MADISON, Wis., Feb. 26 (UPI) -- An estimated 70,000 protesters rallied in Madison, Wis., Saturday in another show of opposition to Gov. Scott Walker's effort to curtail public employee unions.
It was the second straight weekend huge crowds filled the streets around the Capitol building to try to sway the state's Republican-majority Legislature not to pass a bill pushed by walker that would end most collective bargaining rights, the Wisconsin State Journal reported.
A string of speakers, including union and religious leaders, and rank-and-file public workers, exhorted the crowd, which chanted "We are Wisconsin!" as a light snow fell, the Milwaukee Journal Sentinel reported.
One -- 30-year-old Madison nurse Angela Aldous -- drew a figurative line in the snow for Walker.
"Governor Walker, I'm not faking this Wisconsin accent," Aldous said. "I was born in Wisconsin. I live in Wisconsin. And I came back early from my ice-fishing trip to tell you, 'You are not going to crush Wisconsin.'"
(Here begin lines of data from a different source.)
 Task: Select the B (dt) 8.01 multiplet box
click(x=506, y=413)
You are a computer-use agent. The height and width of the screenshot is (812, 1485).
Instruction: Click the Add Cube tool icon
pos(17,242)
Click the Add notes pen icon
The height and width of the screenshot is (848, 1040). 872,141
She then led the crowd in a chant: "We are Wisconsin."
Activist folk singer Peter Yarrow and actor Bradley Whitford lent an air of celebrity to the day by showing up to support the protesters.
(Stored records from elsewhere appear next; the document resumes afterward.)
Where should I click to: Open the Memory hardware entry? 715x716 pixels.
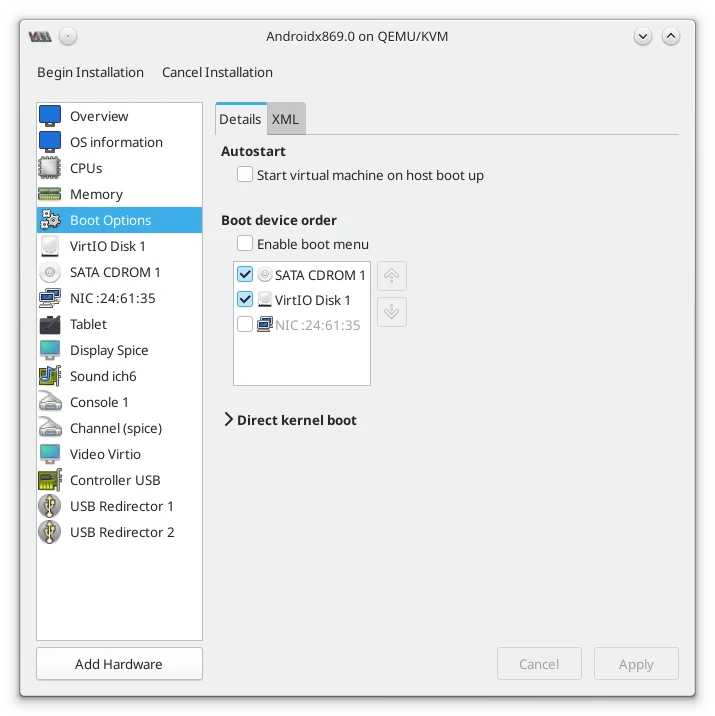[119, 194]
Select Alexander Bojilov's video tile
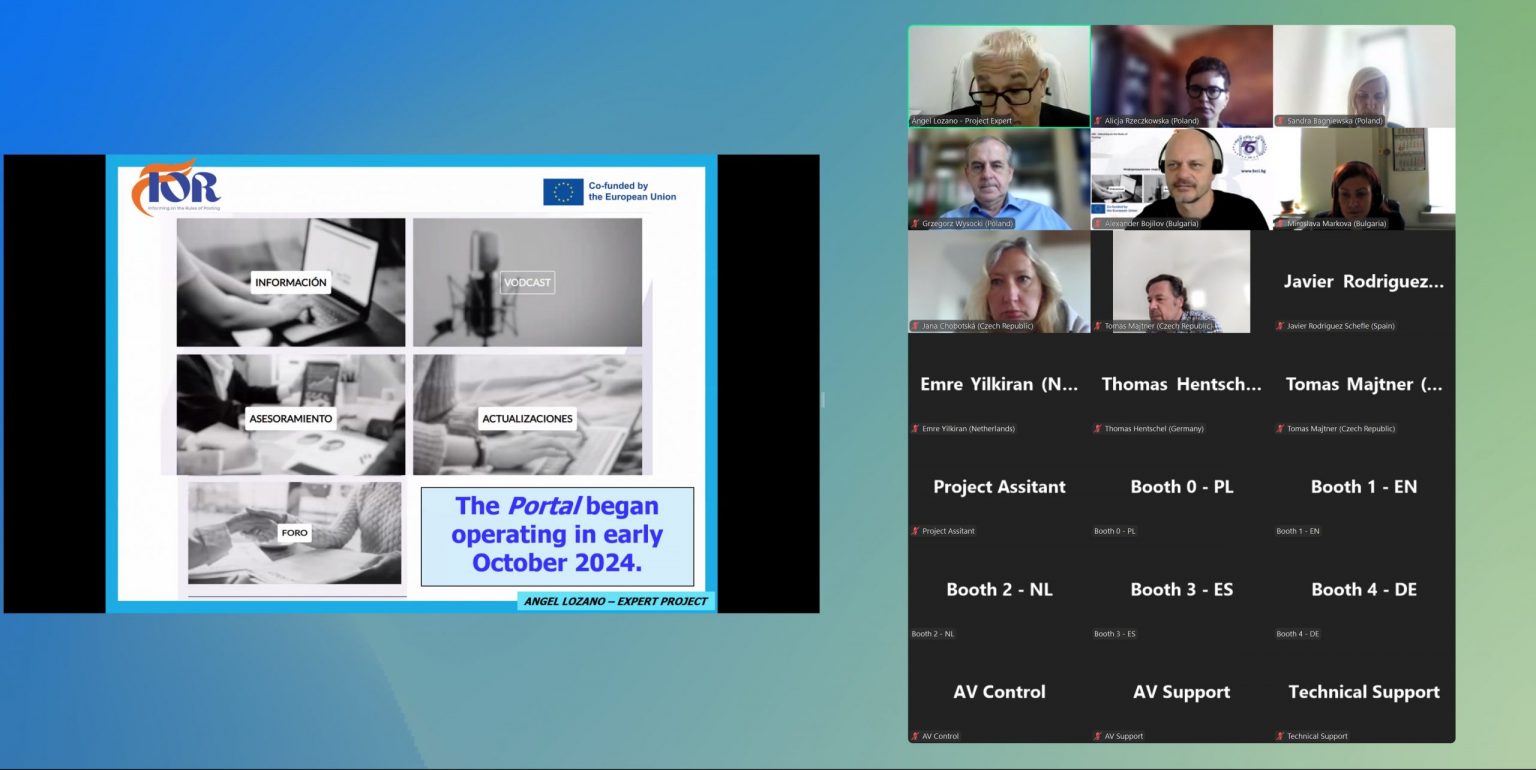This screenshot has width=1536, height=770. (1181, 179)
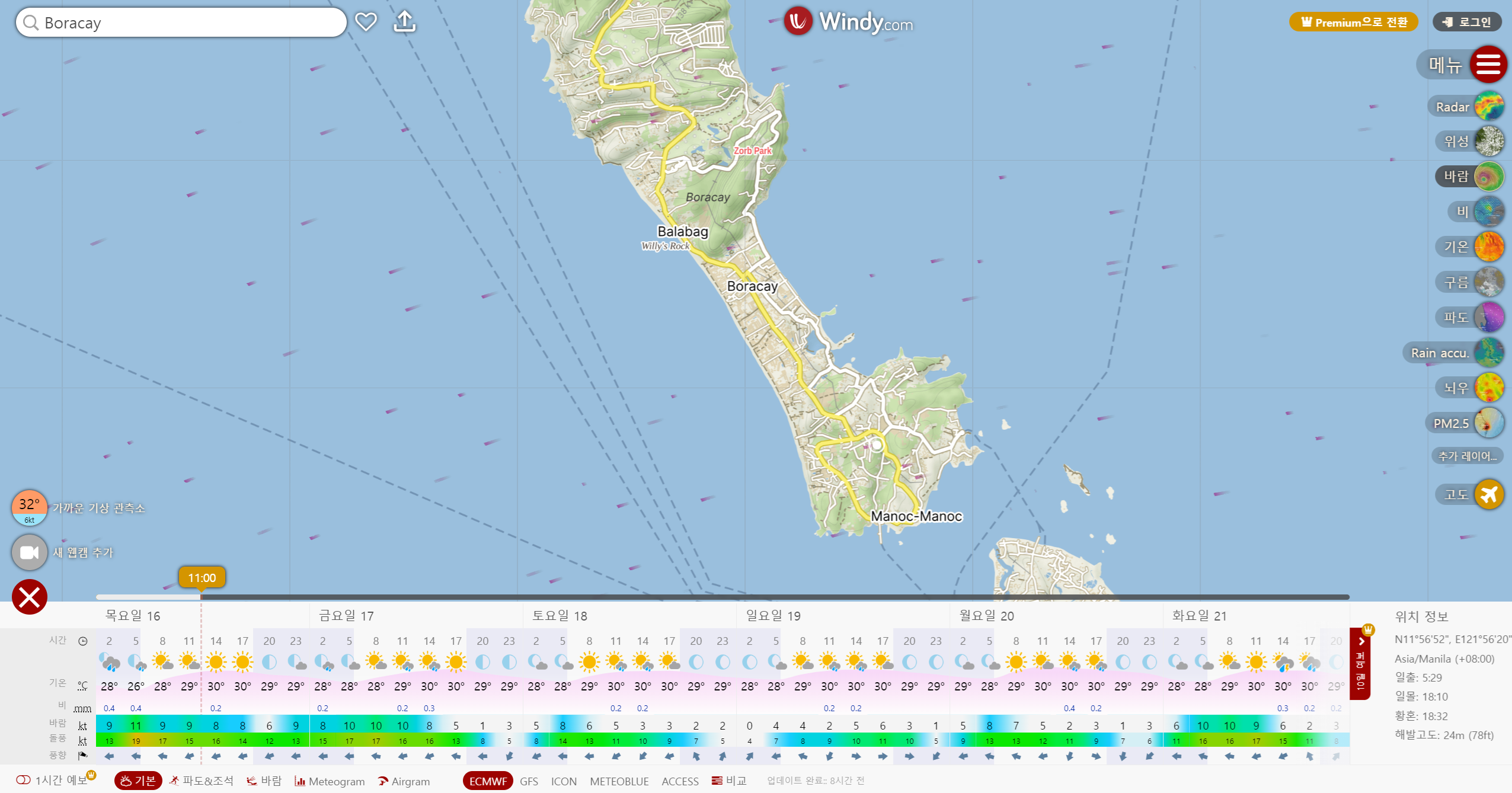Select the GFS forecast model

pyautogui.click(x=529, y=781)
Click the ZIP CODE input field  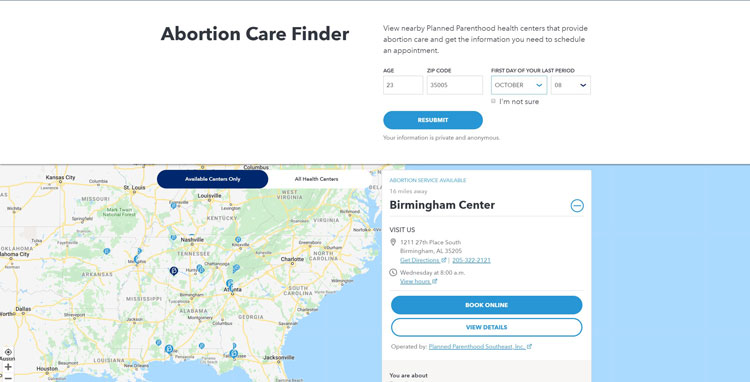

The Milwaukee newspaper said Senate Minority Leader Mark Miller, D-Monona, said Saturday he had spoken with Senate Majority Leader Scott Fitzgerald, R-Juneau, to try to work out a compromise.
"We continue to seek a resolution to this impasse," said Miller, who with other Senate Democrats are out-of-state to prevent Republicans from pushing through the bill. "We have been communicating on a daily basis with our Republican colleagues."
The "governor is the key to solving this," Miller said.
The pro-union forces have had a daily presence at the Capitol, but beginning Sunday, they will no longer be allowed to sleep overnight in the building, officials said. Additionally, protesters must leave the building by 4 p.m. Sunday so it can be cleaned, the Journal Sentinel reported. Beginning Saturday protesters were prevented from bringing mattresses and blankets into the building.
"We are closing the Capitol for a short period of time for public health reasons, as well as for general building maintenance," state Capitol Police Chief Charles Tubbs said.
Thousands of demonstrators have occupied the building for nearly two weeks, protesting Walker's budget-repair plans.
"There's an interest by Capitol police, by the end of the weekend, to consider start going back to normal business hours at the capitol," Walker said Friday.
Jim Palmer, executive director of the Wisconsin Professional Police Association, disagreed with the decision to close the building.
In a statement, Palmer said, "the protesters are cleaning up after themselves and have not caused any problems."